**WHAT YOU SHOULD DO:**
Find every line in the material below that contains the word "Leads" with the same capitalization, and copy each of those lines.

**SUPPLIED INFORMATION:**
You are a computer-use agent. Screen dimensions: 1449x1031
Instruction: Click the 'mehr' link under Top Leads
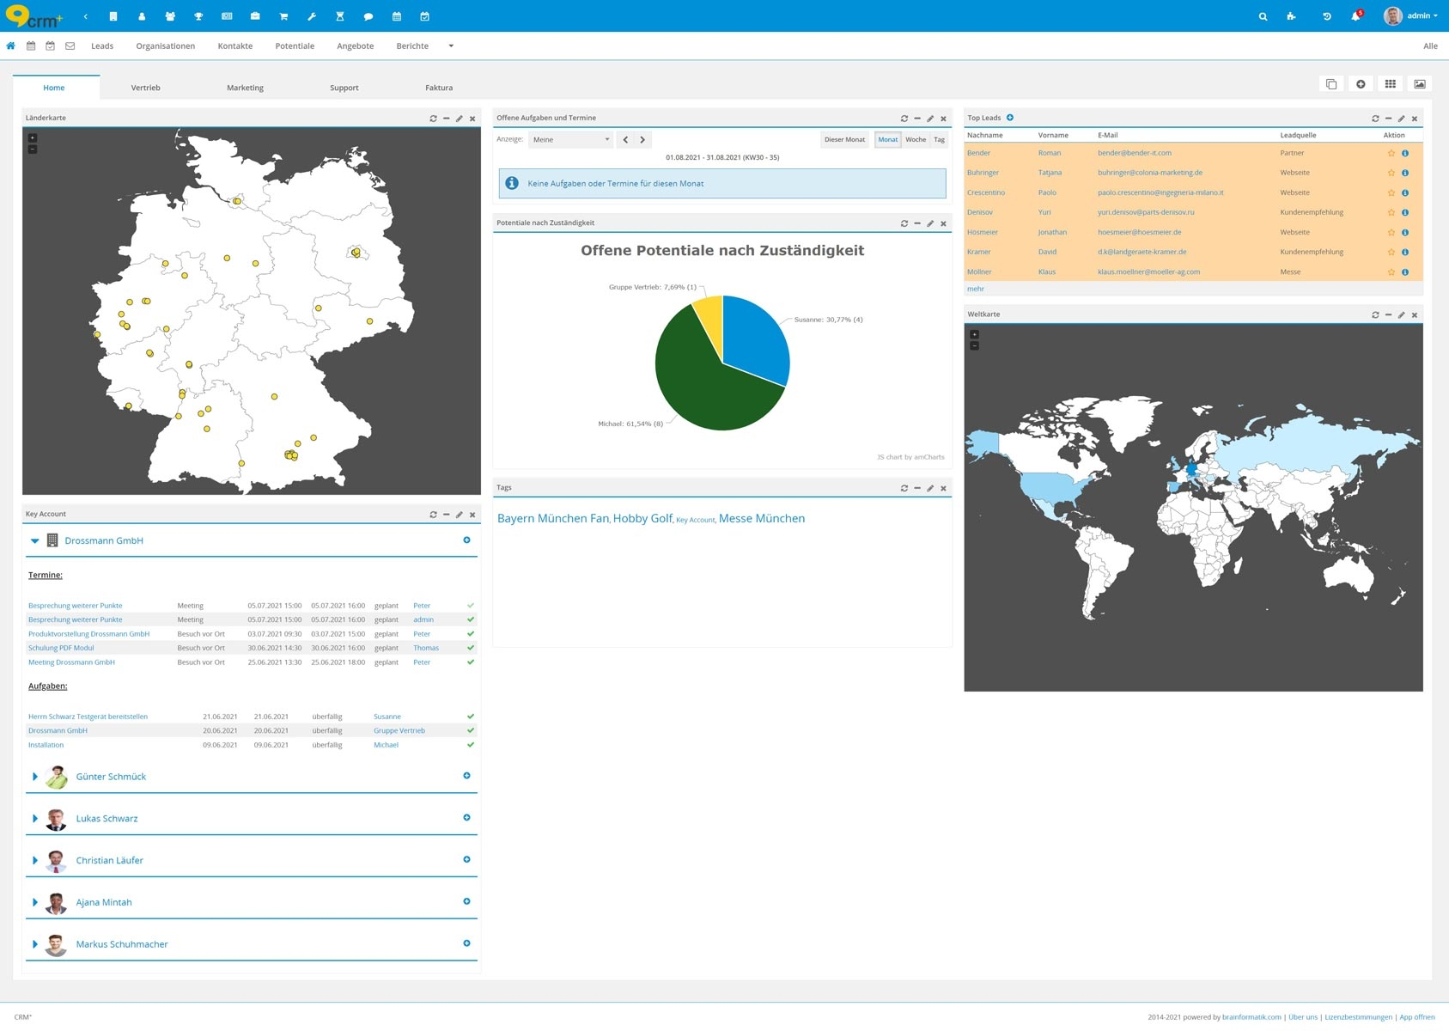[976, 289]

--

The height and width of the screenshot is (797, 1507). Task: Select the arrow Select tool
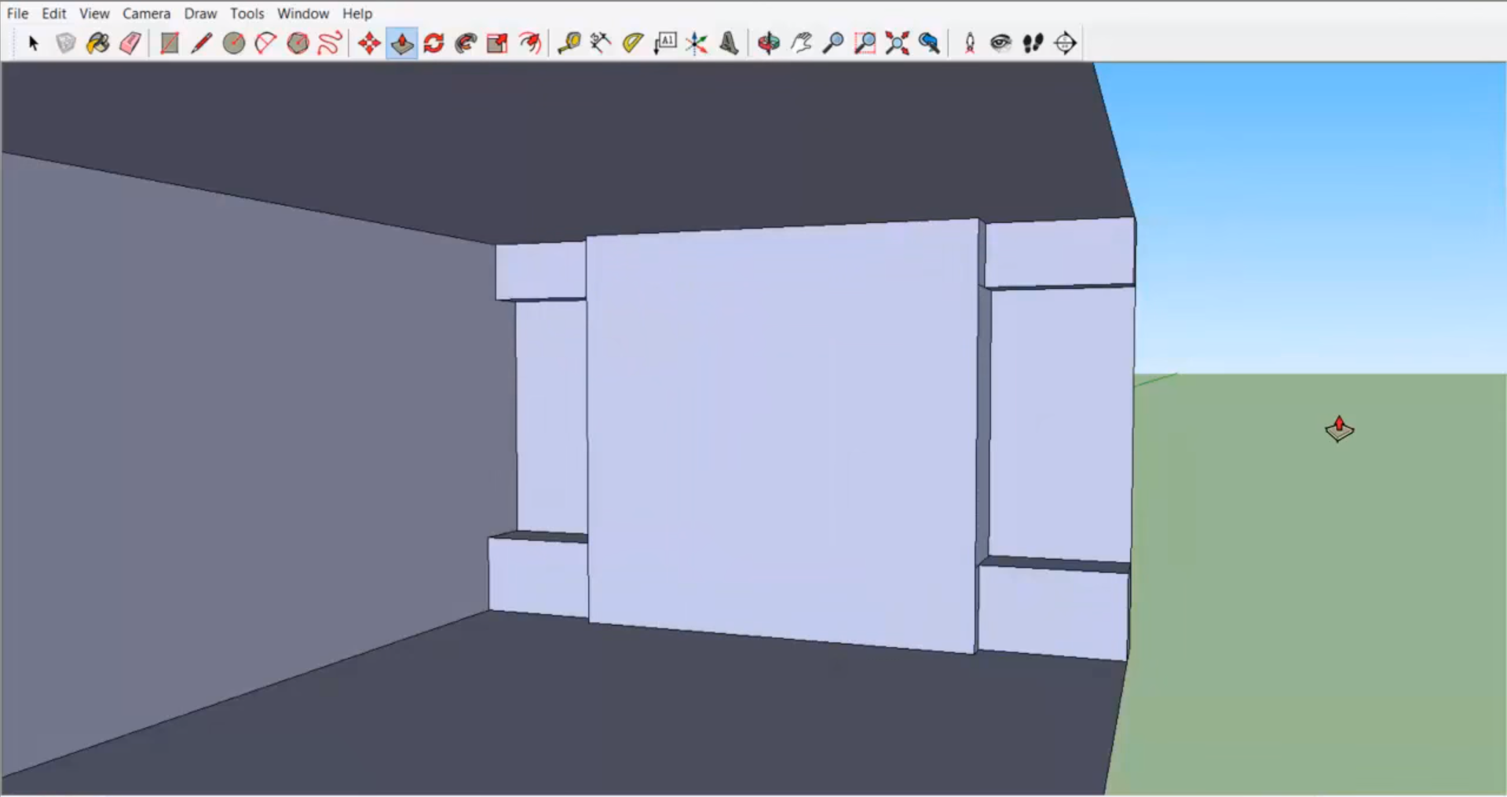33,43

**ANSWER FOR THIS EXERCISE:**
Instruction: Click the 'mehr' link under Top Leads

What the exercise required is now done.